On Dec. 22, 1944, the Red Cross Canteen Corps held their annual Christmas party at Lawson General Hospital, where injured soldiers were recovering. The Canteen Corps prepared and served food to over 800 men on Dec. 22 and returned on Christmas Day to serve turkey dinners to the patients and all their visitors. (Atlanta Constitution, Dec. 24, 1944, “Hats off to Canteen Corp”)
Women’s groups around Atlanta bought and wrapped presents for the patients of Lawson General Hospital, including Kappa Delta sorority alumni. (Atlanta Constitution, Dec. 17, 1944, “KD alumnae to meet”)
One week before Christmas, 25-year-old D-Day hero Lt. Forest K. Ferguson was awarded the Distinguished Service Cross at the hospital. He was recognized for extraordinary heroism under fire during the invasion. Brigadier Gen. William L Sheep, commanding officer of Lawson General Hospital, presented the award to the former football star of the University of Florida. (Atlanta Constitution, Dec.25, 1944, “D-Day Hero, Former Gator, Awarded DSC”)
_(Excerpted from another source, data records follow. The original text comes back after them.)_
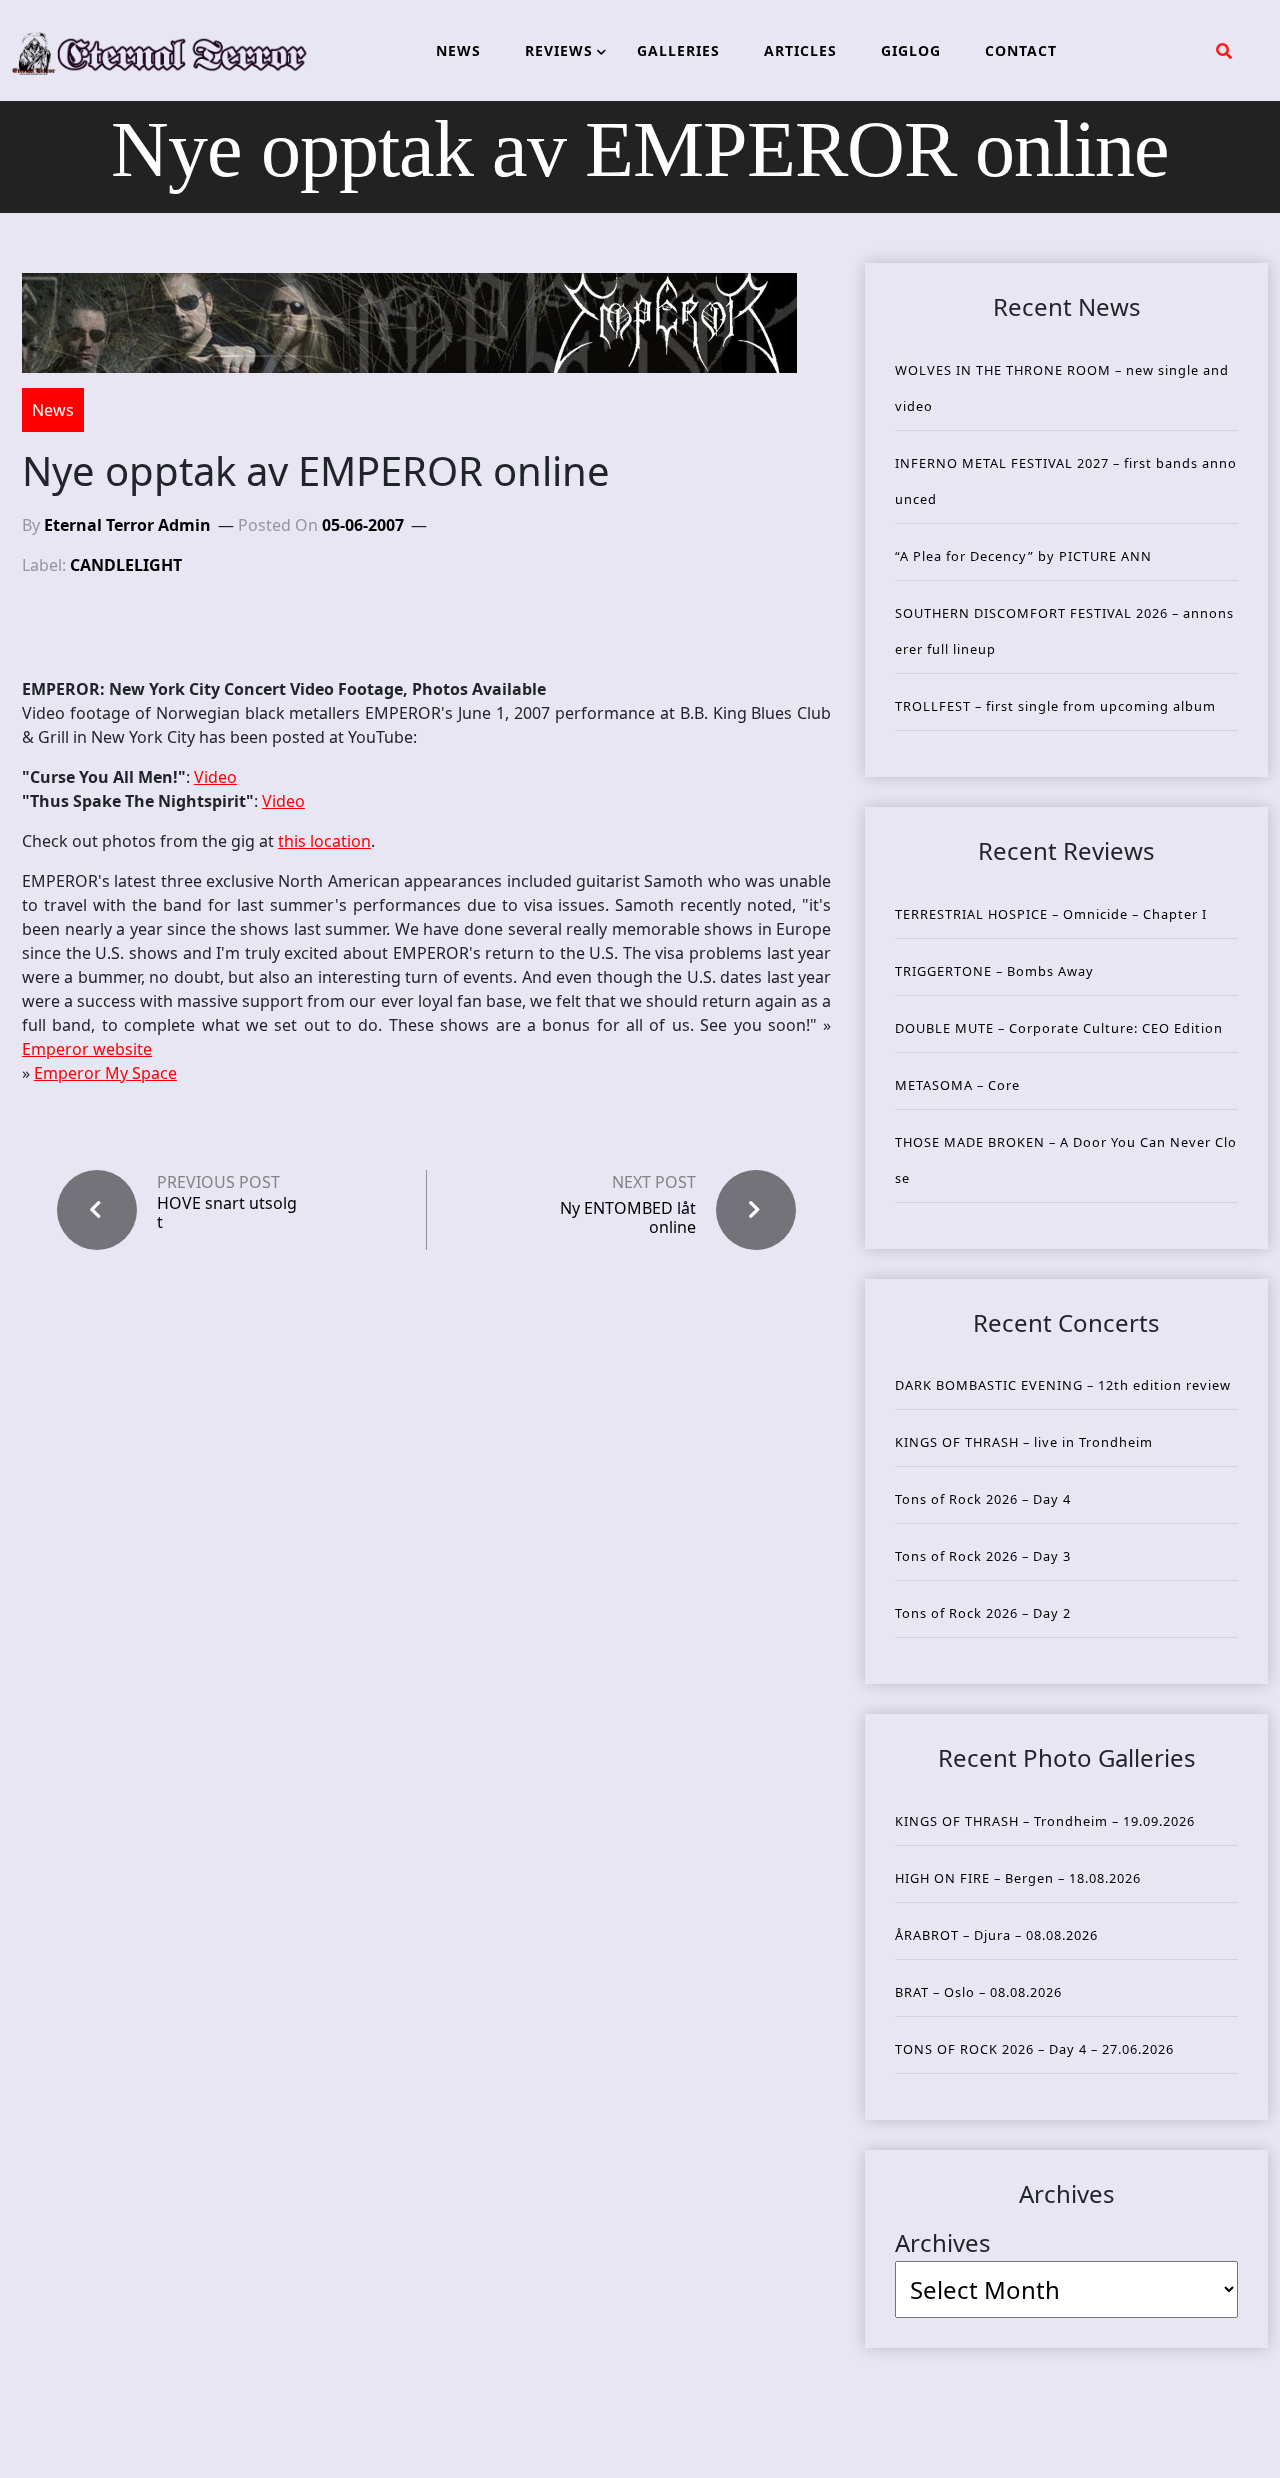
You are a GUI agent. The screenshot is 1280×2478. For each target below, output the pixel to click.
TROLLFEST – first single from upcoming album (1055, 706)
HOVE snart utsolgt (227, 1213)
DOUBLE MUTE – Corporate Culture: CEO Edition (1059, 1028)
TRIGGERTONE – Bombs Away (994, 971)
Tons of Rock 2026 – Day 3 (983, 1556)
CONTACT (1021, 50)
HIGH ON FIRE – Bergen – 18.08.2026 (1018, 1878)
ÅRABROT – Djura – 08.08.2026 (996, 1935)
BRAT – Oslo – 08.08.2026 (978, 1992)
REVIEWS (559, 50)
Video (215, 777)
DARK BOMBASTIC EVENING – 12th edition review (1063, 1385)
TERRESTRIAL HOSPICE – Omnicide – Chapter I (1051, 914)
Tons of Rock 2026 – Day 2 (983, 1613)
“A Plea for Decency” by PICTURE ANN (1023, 556)
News (53, 410)
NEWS (458, 50)
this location (324, 841)
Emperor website (87, 1049)
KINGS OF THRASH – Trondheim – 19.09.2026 (1045, 1821)
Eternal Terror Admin (127, 525)
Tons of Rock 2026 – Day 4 (983, 1499)
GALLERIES (678, 50)
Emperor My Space (105, 1073)
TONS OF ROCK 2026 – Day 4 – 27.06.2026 (1034, 2049)
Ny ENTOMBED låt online (628, 1217)
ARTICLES (800, 50)
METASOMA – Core (957, 1085)
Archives (943, 2242)
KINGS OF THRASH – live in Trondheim (1024, 1442)
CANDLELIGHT (126, 565)
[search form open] (1224, 51)
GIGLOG (911, 50)
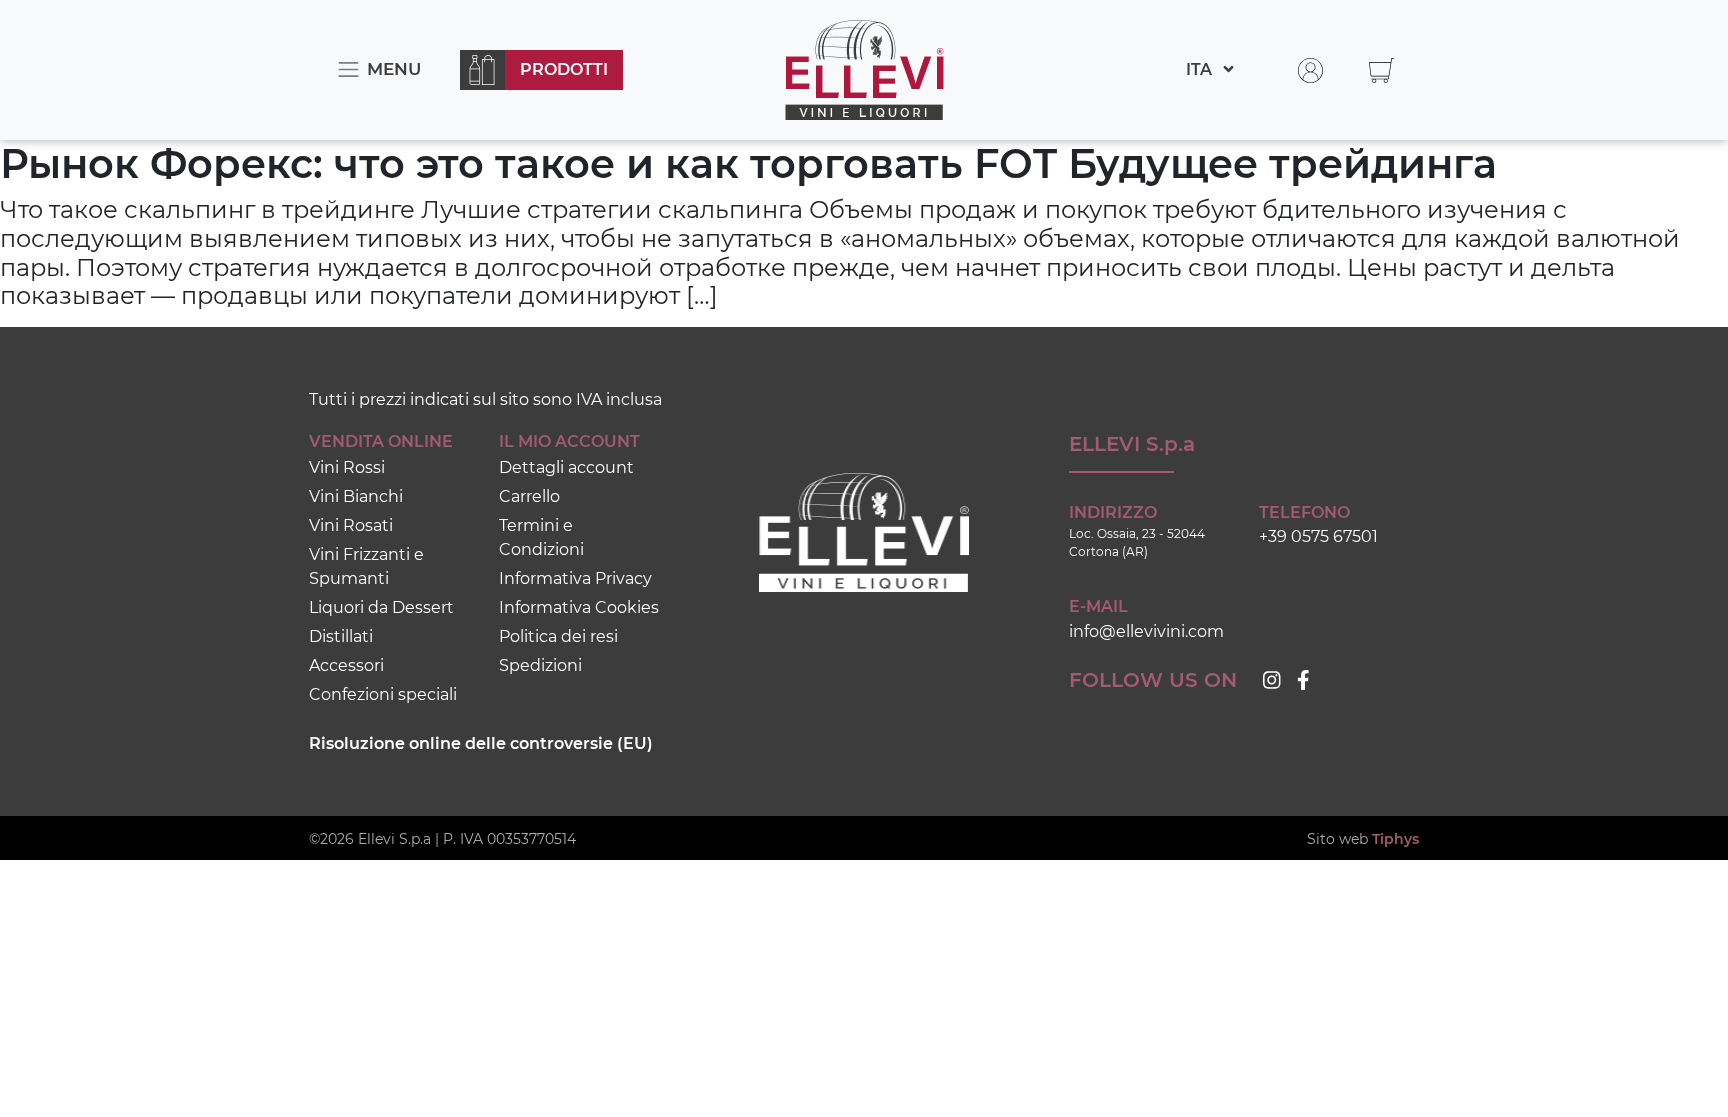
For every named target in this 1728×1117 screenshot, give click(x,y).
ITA (1201, 69)
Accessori (346, 665)
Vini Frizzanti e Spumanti (366, 566)
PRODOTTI (564, 69)
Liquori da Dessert (381, 607)
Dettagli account (566, 467)
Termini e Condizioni (541, 537)
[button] (1381, 69)
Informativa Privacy (575, 578)
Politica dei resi (558, 636)
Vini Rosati (351, 525)
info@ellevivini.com (1146, 631)
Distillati (341, 636)
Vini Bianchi (356, 496)
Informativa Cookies (579, 607)
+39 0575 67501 (1318, 536)
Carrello (529, 496)
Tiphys (1395, 839)
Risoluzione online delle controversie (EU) (481, 743)
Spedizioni (540, 665)
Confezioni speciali (383, 694)
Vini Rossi (347, 467)
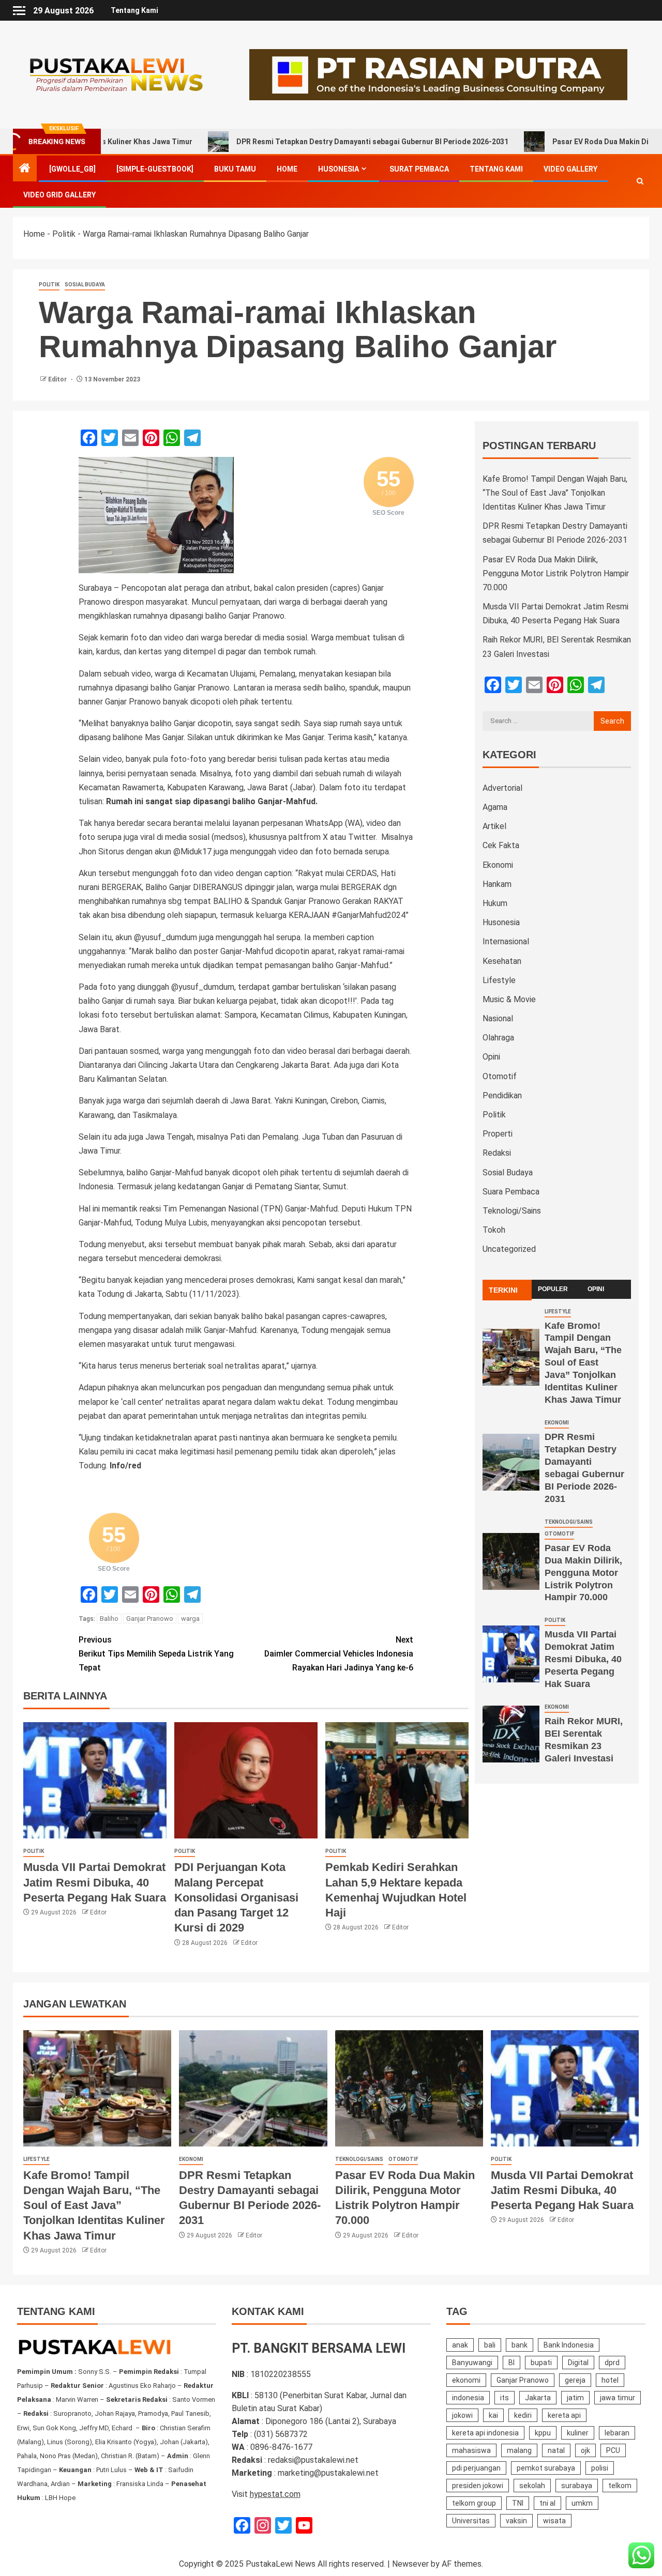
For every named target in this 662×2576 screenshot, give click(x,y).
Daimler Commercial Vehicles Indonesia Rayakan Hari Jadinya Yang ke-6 (338, 1654)
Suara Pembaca (511, 1192)
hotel (610, 2380)
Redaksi (497, 1153)
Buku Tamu (235, 169)
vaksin (516, 2521)
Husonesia (338, 169)
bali (489, 2345)
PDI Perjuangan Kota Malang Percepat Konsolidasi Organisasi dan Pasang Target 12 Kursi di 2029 (236, 1897)
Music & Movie (509, 999)
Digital (578, 2362)
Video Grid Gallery (59, 195)
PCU (613, 2450)
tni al (547, 2503)
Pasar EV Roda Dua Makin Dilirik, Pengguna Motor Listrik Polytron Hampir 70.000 (556, 573)
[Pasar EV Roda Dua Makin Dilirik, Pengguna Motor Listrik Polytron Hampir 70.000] (511, 1561)
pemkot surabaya (546, 2468)
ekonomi (466, 2380)
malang (519, 2450)
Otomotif (500, 1076)
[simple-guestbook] (154, 169)
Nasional (498, 1018)
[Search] (640, 182)
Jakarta (538, 2398)
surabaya (576, 2485)
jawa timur (617, 2398)
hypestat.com (275, 2494)
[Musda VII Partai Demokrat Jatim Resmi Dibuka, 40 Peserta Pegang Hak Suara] (95, 1780)
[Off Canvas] (19, 10)
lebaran (617, 2433)
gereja (575, 2380)
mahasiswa (471, 2450)
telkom (619, 2485)
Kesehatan (502, 961)
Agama (495, 807)
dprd (612, 2362)
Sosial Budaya (85, 284)
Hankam (497, 884)
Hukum (495, 903)
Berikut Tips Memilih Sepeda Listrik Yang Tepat (156, 1654)
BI (511, 2362)
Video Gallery (570, 169)
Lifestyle (499, 980)
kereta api (564, 2415)
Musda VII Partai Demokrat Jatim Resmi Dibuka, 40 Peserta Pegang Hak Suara (94, 1882)
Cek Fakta (501, 845)
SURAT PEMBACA (419, 169)
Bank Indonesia (569, 2345)
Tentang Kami (134, 10)
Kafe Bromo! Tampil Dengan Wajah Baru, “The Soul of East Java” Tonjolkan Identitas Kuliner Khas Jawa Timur (555, 493)
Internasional (506, 941)
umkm (582, 2503)
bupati (541, 2362)
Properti (498, 1134)
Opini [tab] (596, 1289)
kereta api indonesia (485, 2433)
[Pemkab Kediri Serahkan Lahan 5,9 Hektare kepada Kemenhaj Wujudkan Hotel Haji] (397, 1780)
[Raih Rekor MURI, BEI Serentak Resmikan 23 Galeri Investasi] (511, 1734)
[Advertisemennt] (438, 74)
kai (493, 2415)
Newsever (410, 2564)
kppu (543, 2433)
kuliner (578, 2433)
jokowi (462, 2415)
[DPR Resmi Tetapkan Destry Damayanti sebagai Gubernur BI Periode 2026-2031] (511, 1462)
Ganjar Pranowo (149, 1618)
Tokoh (494, 1230)
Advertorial (502, 788)
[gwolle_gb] (72, 169)
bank (519, 2345)
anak (460, 2345)
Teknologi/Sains (512, 1211)
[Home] (25, 169)
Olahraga (498, 1037)
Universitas (471, 2521)
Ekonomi (498, 865)
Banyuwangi (472, 2362)
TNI (517, 2503)
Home (287, 169)
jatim (575, 2398)
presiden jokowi (477, 2485)
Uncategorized (509, 1249)
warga (190, 1618)
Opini (491, 1057)
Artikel (494, 826)
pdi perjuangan (476, 2468)
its (504, 2398)
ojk (585, 2450)
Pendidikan (502, 1095)
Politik (64, 234)
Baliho (109, 1618)
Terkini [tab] (503, 1290)
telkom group (474, 2503)
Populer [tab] (553, 1289)
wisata (554, 2521)
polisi (599, 2468)
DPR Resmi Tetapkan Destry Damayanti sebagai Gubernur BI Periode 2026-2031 (296, 141)
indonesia (468, 2398)
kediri (523, 2415)
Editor (58, 379)
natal (556, 2450)
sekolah (532, 2485)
Ferguson advanced without regard to his safety and under heavy fire to blow a wide gap into assault wire with a torpedo. He was sent to Lawson General Hospital after being struck in the head by shrapnel and wounded seriously as he approached the German lines. His citation read, “the personal bravery, initiative, and superior leadership of Lt. Ferguson under such hazardous conditions reflects great credit upon himself and was in keeping with the highest traditions of the armed forces.”
The people of the communities around Naval Air Station Atlanta and Lawson General Hospital found ways to help with gifts, visits and bringing them into their homes on occasion for a friendly gathering and home-cooked meal.